◆ **Provided information**:
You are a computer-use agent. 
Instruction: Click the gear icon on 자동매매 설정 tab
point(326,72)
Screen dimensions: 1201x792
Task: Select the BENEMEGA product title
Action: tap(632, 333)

◆ **Job**: Quote every one of the items above word for word, line by line, in the order they appear.

◆ **Correct result**:
You are a computer-use agent. 
Instruction: Click the gear icon on 자동매매 설정 tab
point(326,72)
Screen dimensions: 1201x792
Task: Select the BENEMEGA product title
Action: tap(632, 333)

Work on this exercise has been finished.